- Theatrical poster in Tamil
- Directed by: Lakshmikanth Chenna
- Written by: Prasanna Kumar (Tamil dialogues)
- Screenplay by: Lakshmikanth Chenna
- Story by: Lakshmikanth Chenna
- Produced by: Nukarapu Surya Prakash Rao
- Starring: Ravi Krishna; Akshara;
- Cinematography: Vincent
- Edited by: Lokesh
- Music by: Anil
- Production company: SPR Entertainments (india) Pvt.Ltd.
- Release date: 9 October 2008;
- Country: India
- Languages: Tamil; Telugu;

= Netru Indru Naalai (2008 film) =

Film by Lakshmikant Chenna

Netru Indru Naalai is a 2008 Indian Tamil-language film written and directed by Lakshmikanth Chenna.
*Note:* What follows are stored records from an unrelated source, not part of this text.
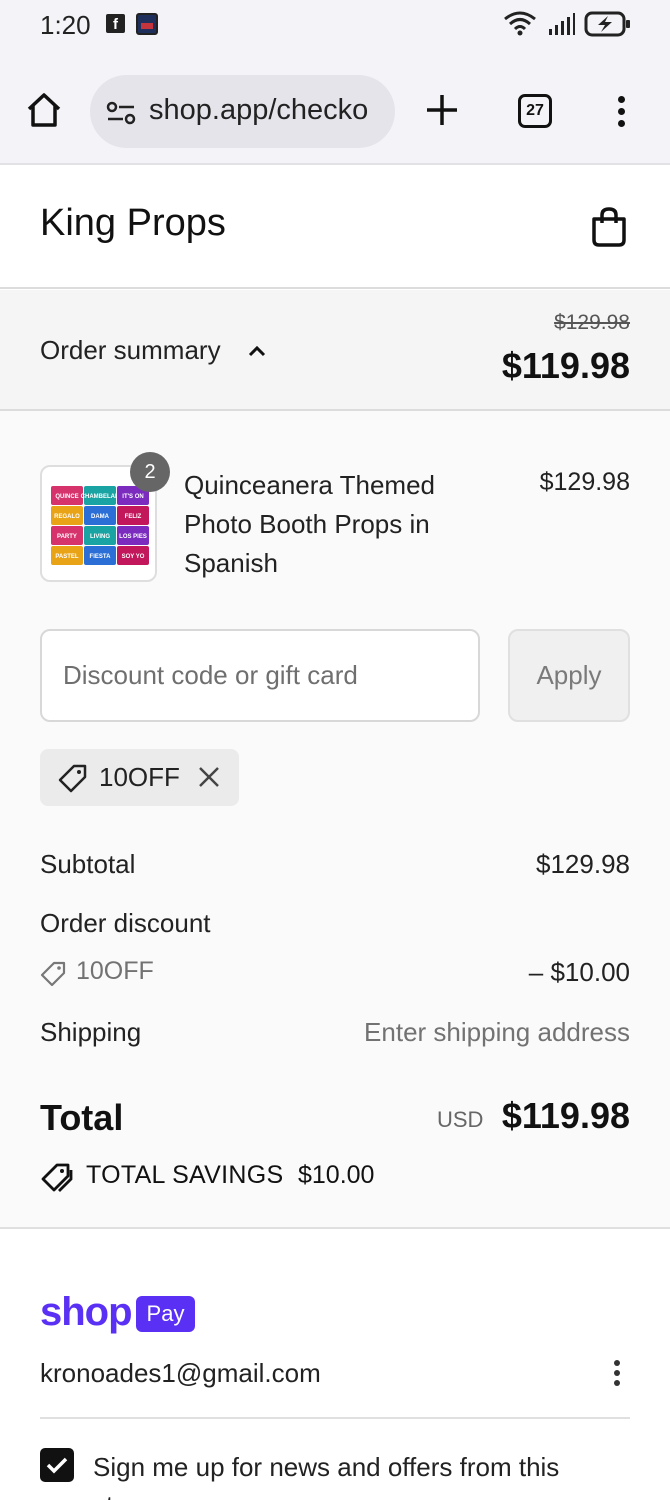  Describe the element at coordinates (623, 114) in the screenshot. I see `menu-icon` at that location.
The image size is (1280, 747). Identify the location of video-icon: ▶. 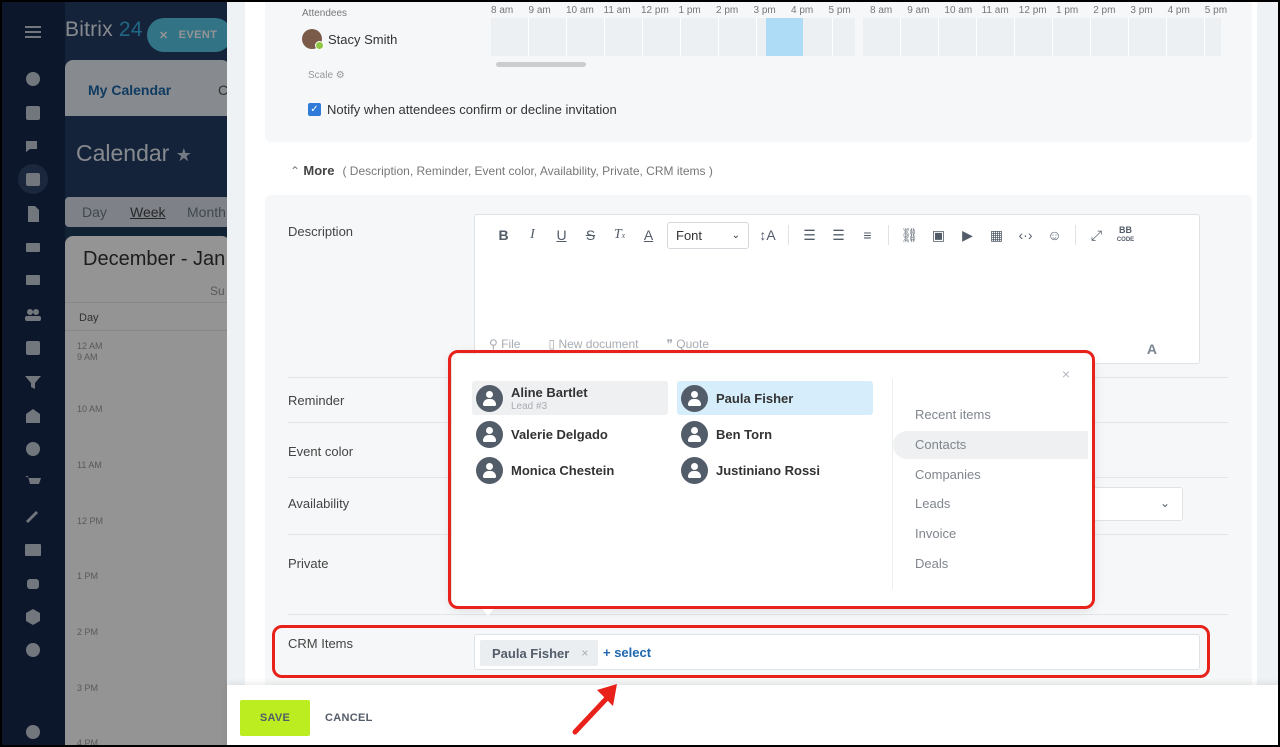
(968, 235).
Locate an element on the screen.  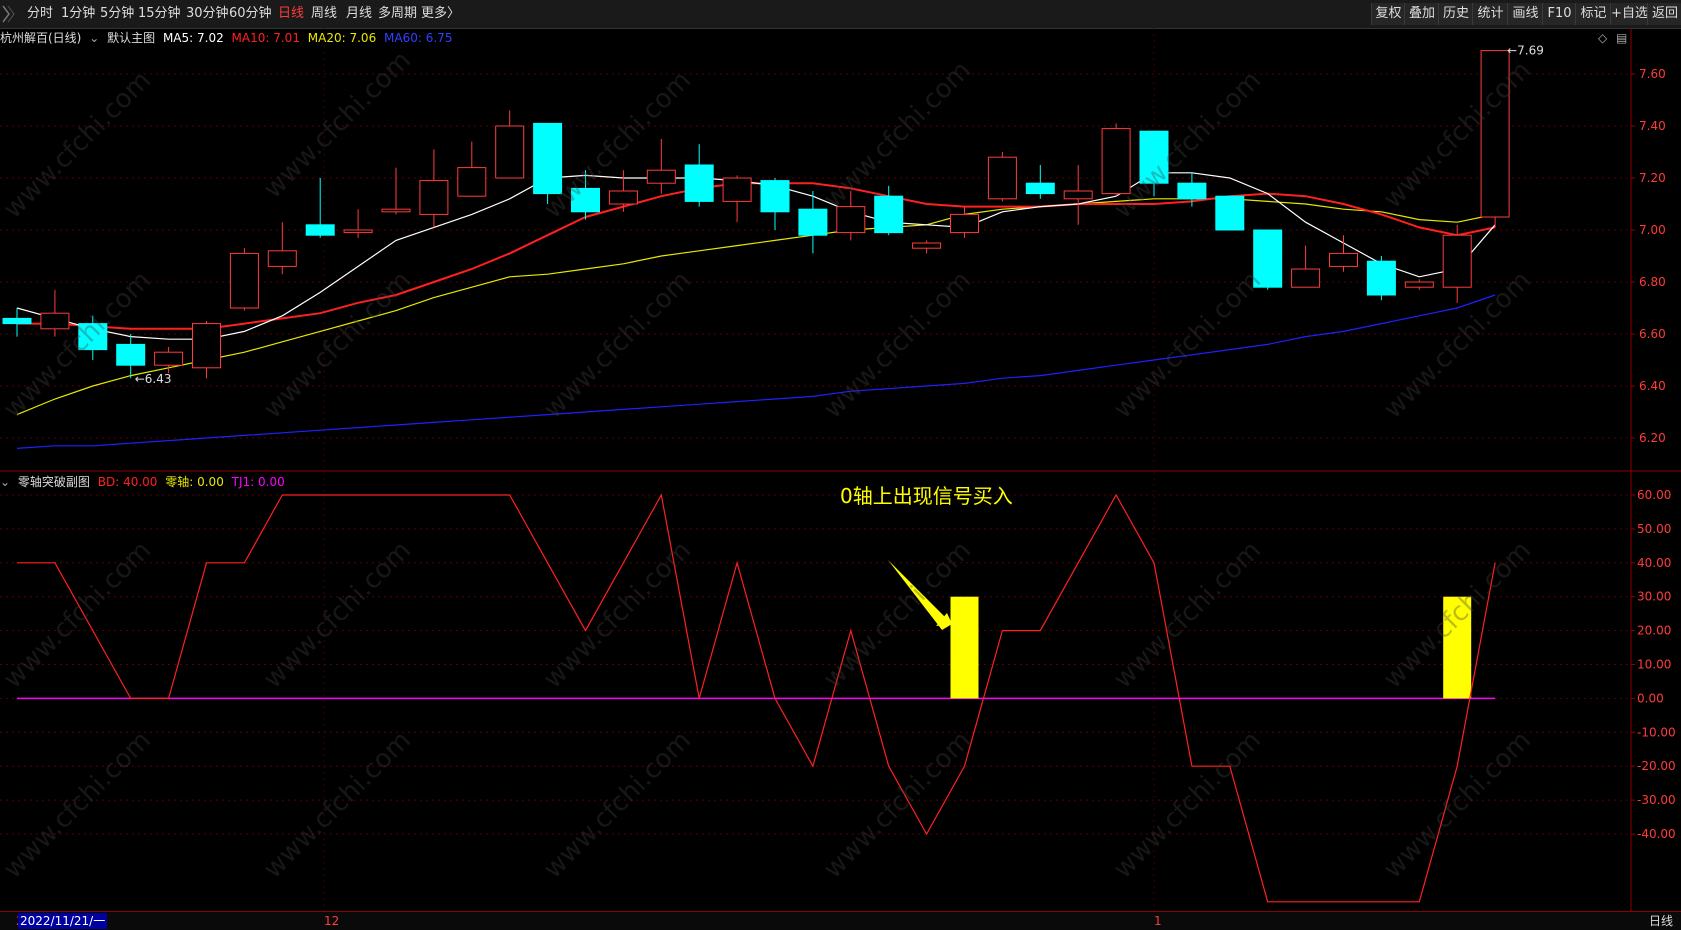
zero-legend: 零轴: 0.00 is located at coordinates (194, 482).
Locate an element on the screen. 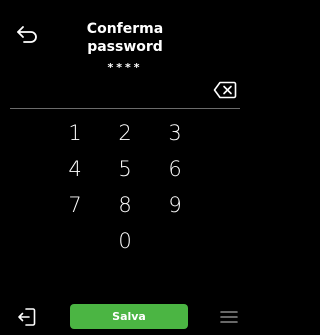 Image resolution: width=320 pixels, height=335 pixels. back-button is located at coordinates (27, 34).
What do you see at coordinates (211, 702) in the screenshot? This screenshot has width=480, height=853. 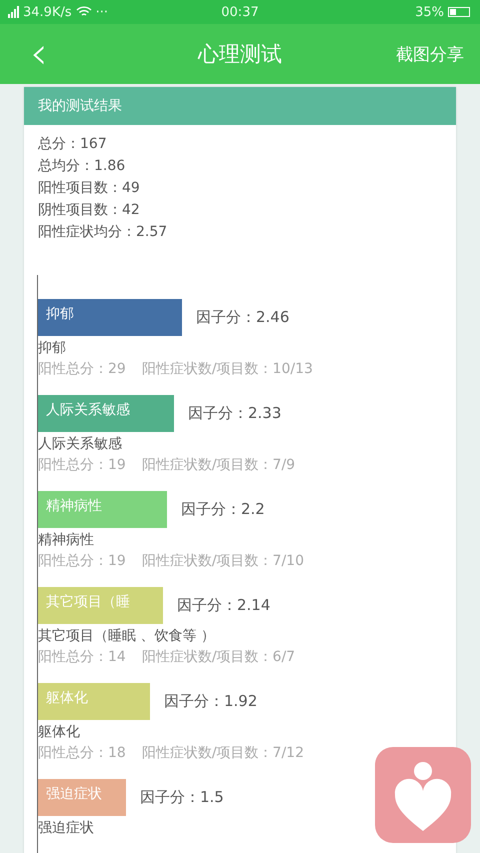 I see `factor-score: 因子分：1.92` at bounding box center [211, 702].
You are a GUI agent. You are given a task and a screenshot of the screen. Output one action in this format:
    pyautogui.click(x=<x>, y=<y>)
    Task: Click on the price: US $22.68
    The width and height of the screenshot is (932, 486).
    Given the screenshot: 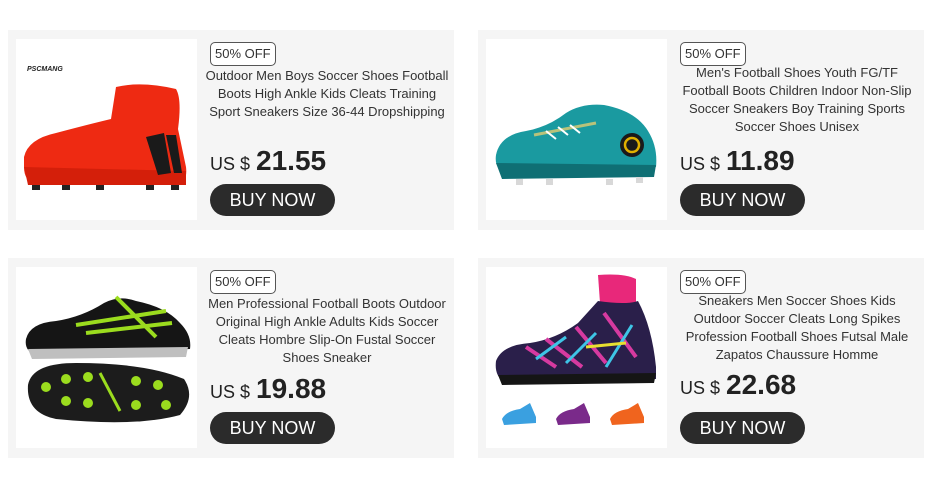 What is the action you would take?
    pyautogui.click(x=738, y=385)
    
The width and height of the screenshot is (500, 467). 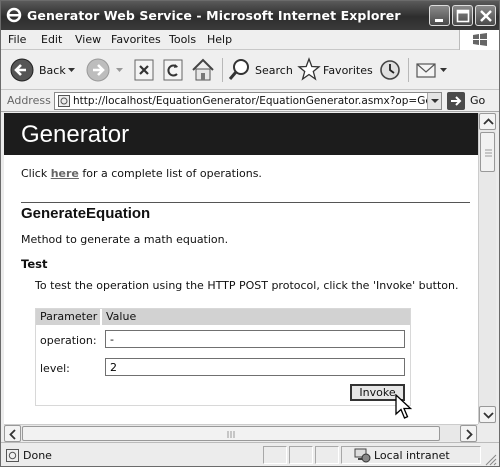 I want to click on operation-input, so click(x=255, y=339).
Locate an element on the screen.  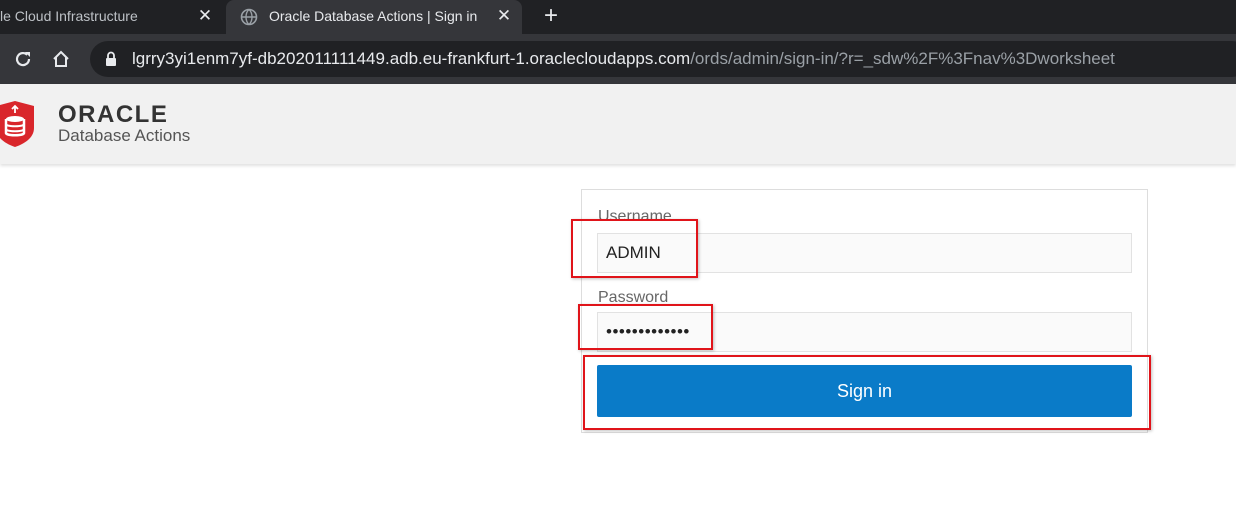
oracle-logo: ORACLE is located at coordinates (114, 114).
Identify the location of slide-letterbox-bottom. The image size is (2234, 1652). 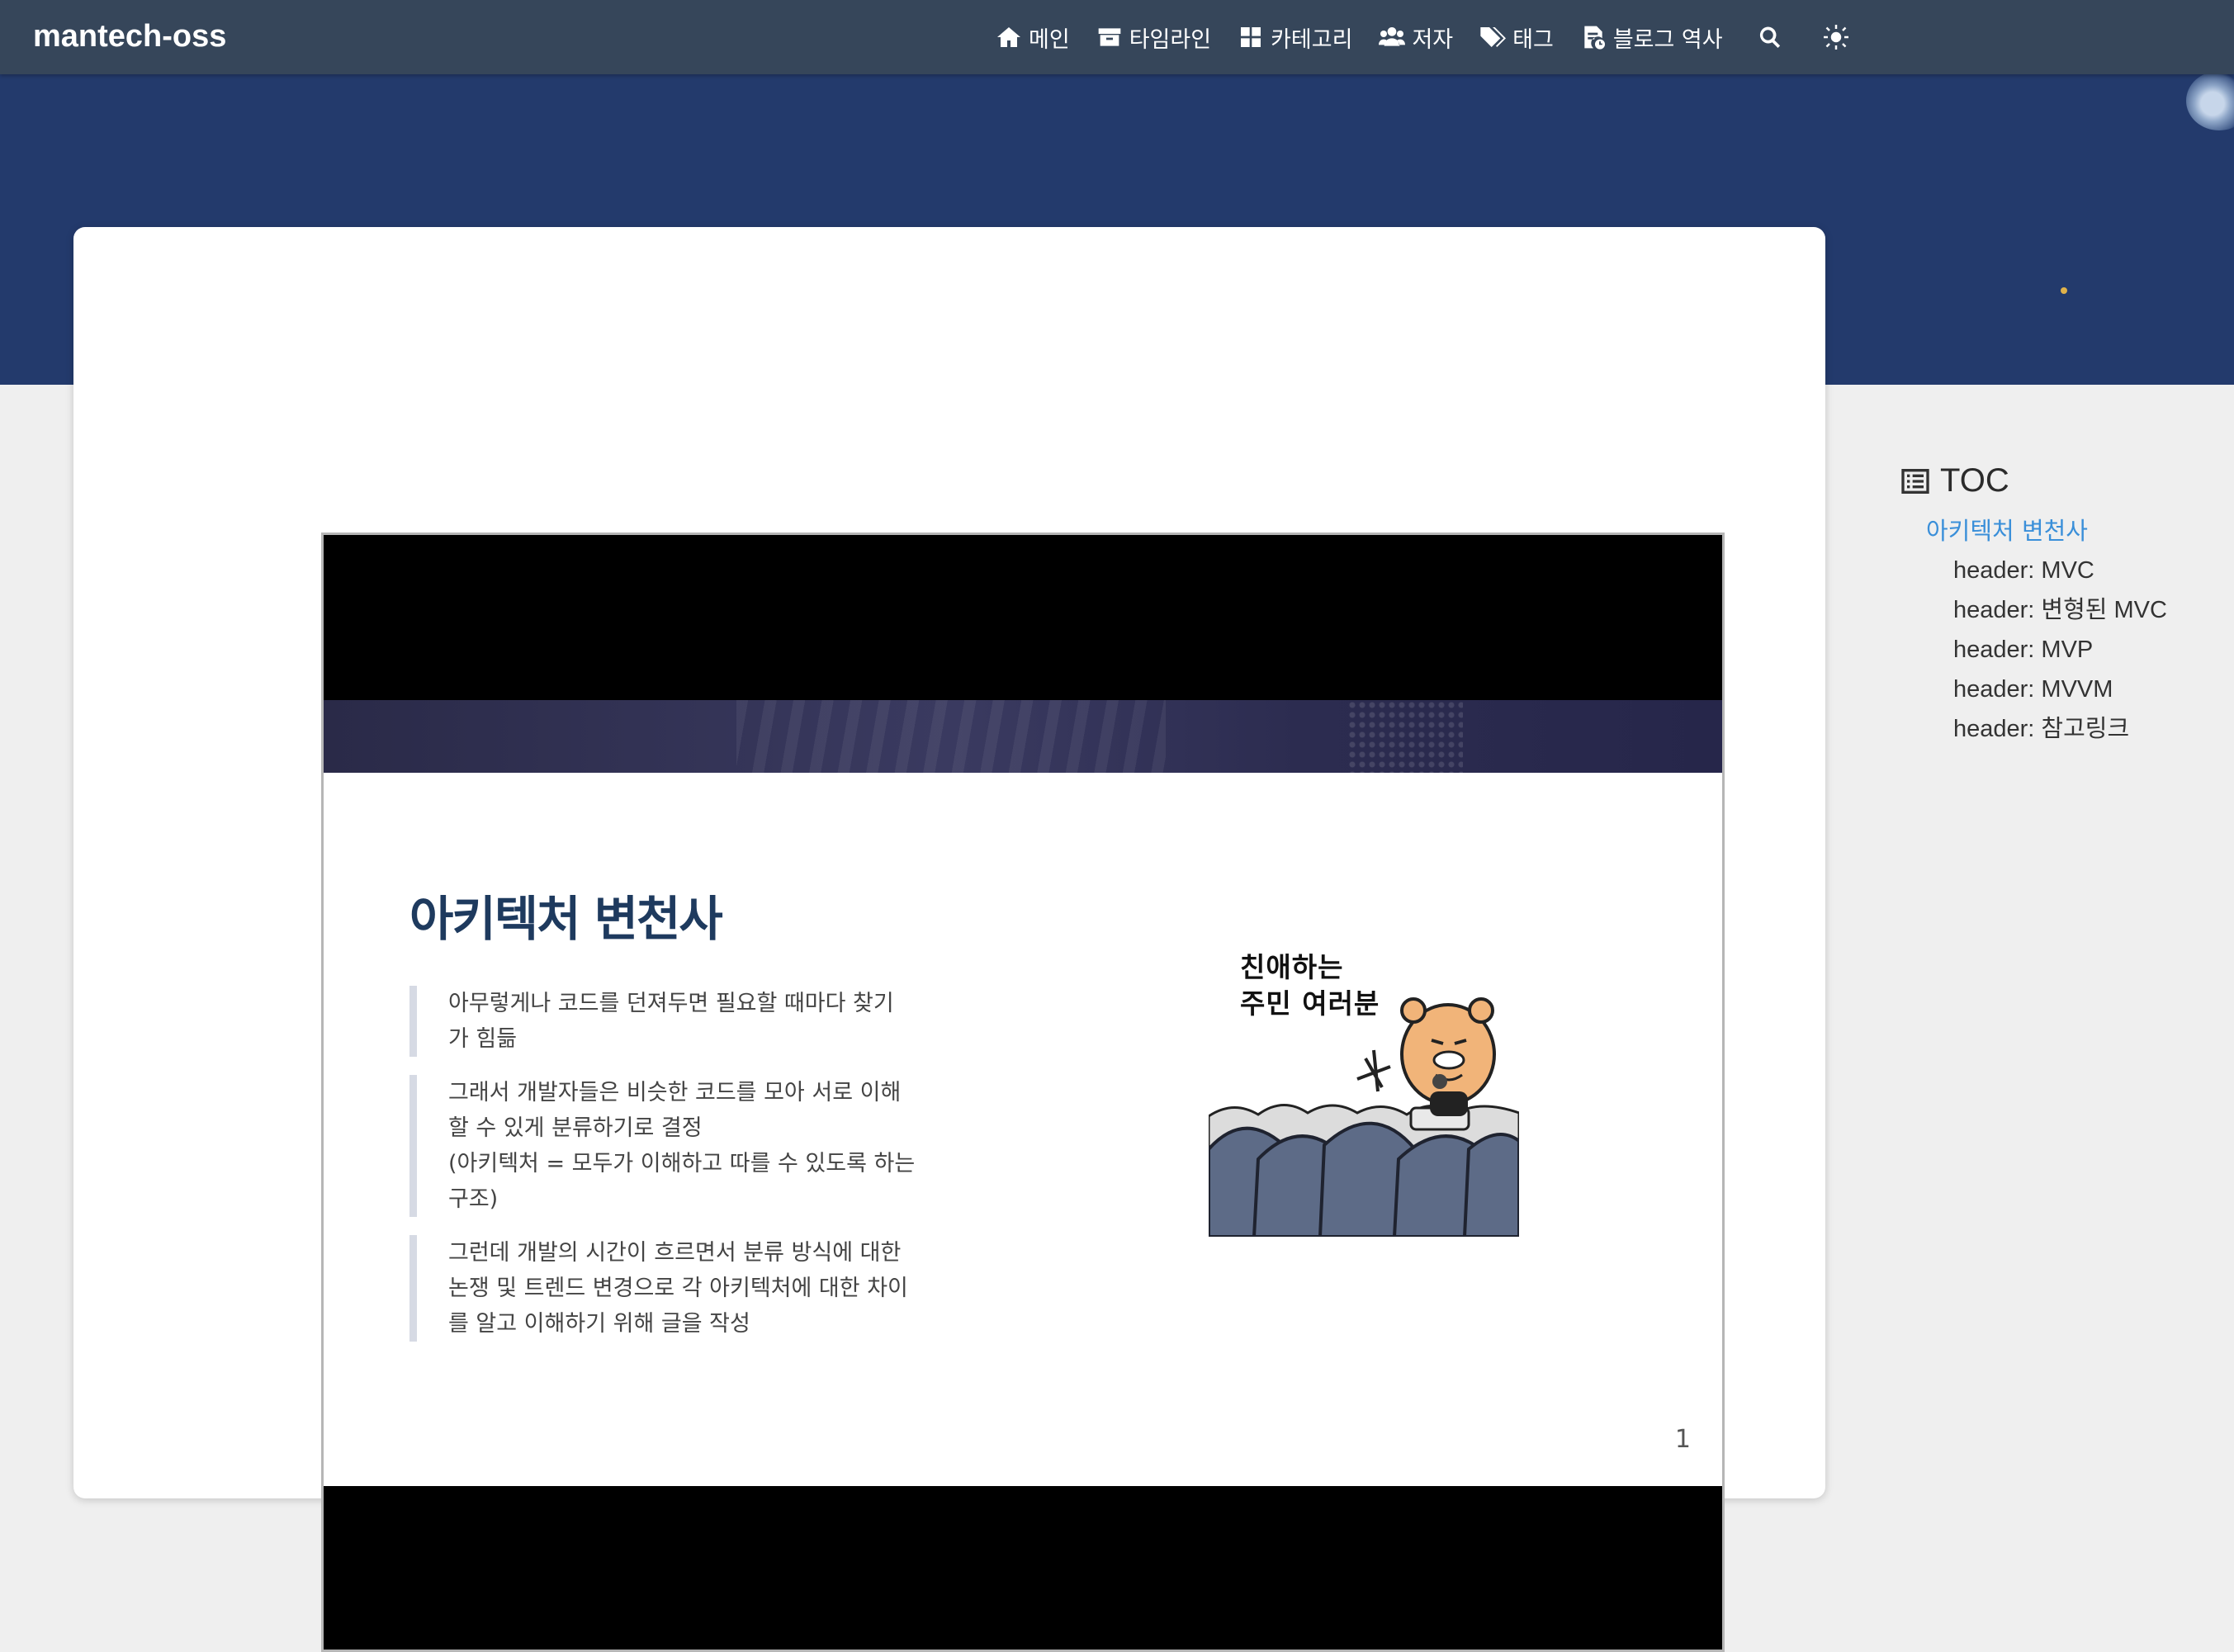
(1023, 1568).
The film stars Ravi Krishna and Rekha Vedavyas (credited as Akshara) with Tamannaah Bhatia in a guest appearance. The film was simultaneously made in Telugu as Ninna Nedu Repu. The music was composed by Anil, and the film released on 9 October 2008.

==Plot==
A dejected youth Vetri (Vijay in Telugu) decides to end his life on a railway track. On the tracks, he sees the dead body of a youth called Kishore and takes away his mobile phone. The call he attends over the phone brings him fortune. He gets richer, and money starts coming to him from all quarters. On other hand, a new girl named Swapna, who knew Kishore but never met him, also enters Vetri's life. Fate takes a different turn. A baddie in the city, Poorana, calls up and threatens Vetri. How he manages to put together the pieces of his new life and escape from the deadly goons forms rest of the story.

==Music==
The music was composed by Anil R. and released by Aditya Music.
- Tamil tracklist
- "Kase" – Ranjith, Nithin
- "Netru Indru" – Deepu
- "Oru Naalo" – Ranjith
- "Aasai" – Priya, Sayonara
- "Ethetho" – Gowtham

- Telugu tracklist

| No. | Title | Lyrics | Singer(s) | Length |
|---|---|---|---|---|
| 1. | "Ninna Nedu Repu" | Krishna Chaitanya | Deepu | 2:37 |
| 2. | "Vayasey Theliyani" | Krishna Chaitanya | Ranjith, Nithin | 4:32 |
| 3. | "Oohallo" | Veturi | Gautham Bharadwaj, Harshika | 1:47 |
| 4. | "Thadi Vedi" | Veturi | Ranjith, Harshika | 4:35 |
| 5. | "Jil Jil Javani" | Veturi | Sayonara, Priya Himesh | 3:43 |
| 6. | "Theme" |  | Instrumental | 2:14 |
| Total length: |  |  |  | 19:28 |

==Release and reception==
The film was ready for release in February 2008 but was delayed. The Times of India wrote "In this age of networking and MMS, it's a bit hard to swallow that the boy and girl had not swapped pictures. A couple of minuses like that, however, doesn't stop the film from being moderately entertaining". Sify wrote, "The movie has a message in the end, but the manner it is conveyed makes for interesting viewing. A definite change from the usual mindless violence or mushy love stories of recent times".